→ **Problem to solve**
From the line below that contains "Viewport: 689px width, 1055px" to the line that contains "Given: Click the Shop Parameters gear icon", repeat every line exactly, both ends included, and nothing else.

(Stored data entries)
::::::::::

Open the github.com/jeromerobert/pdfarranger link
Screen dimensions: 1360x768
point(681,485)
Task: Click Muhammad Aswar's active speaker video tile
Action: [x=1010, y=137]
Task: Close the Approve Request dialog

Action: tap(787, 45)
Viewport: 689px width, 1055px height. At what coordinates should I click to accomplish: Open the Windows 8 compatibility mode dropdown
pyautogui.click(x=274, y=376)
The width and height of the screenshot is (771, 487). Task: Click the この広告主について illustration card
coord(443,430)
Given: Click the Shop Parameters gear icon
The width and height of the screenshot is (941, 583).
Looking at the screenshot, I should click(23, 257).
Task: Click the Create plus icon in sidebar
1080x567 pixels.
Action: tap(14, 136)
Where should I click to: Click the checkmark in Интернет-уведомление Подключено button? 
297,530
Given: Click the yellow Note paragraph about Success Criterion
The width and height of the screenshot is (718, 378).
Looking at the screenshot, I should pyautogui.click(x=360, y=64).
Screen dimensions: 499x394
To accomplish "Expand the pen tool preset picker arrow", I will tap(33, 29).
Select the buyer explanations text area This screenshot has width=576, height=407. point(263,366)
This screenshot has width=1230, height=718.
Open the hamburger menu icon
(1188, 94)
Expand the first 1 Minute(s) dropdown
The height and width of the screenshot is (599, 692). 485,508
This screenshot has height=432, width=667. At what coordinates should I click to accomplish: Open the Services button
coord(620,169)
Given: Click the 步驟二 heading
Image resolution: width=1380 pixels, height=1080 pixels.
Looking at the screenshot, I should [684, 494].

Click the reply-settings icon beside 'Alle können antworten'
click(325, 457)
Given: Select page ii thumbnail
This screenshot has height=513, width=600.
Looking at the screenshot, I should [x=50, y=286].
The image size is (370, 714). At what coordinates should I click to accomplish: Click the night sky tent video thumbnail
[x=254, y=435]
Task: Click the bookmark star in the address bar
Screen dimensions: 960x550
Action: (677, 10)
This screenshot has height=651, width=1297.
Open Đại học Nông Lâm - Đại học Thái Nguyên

::::::::::

→ **Response box**
Viewport: 689px width, 1055px height. At what coordinates should I click to accomplish: Open the Windows 8 compatibility mode dropdown
pyautogui.click(x=274, y=376)
The width and height of the screenshot is (771, 487). Task: Click the この広告主について illustration card
coord(443,430)
Given: Click the Shop Parameters gear icon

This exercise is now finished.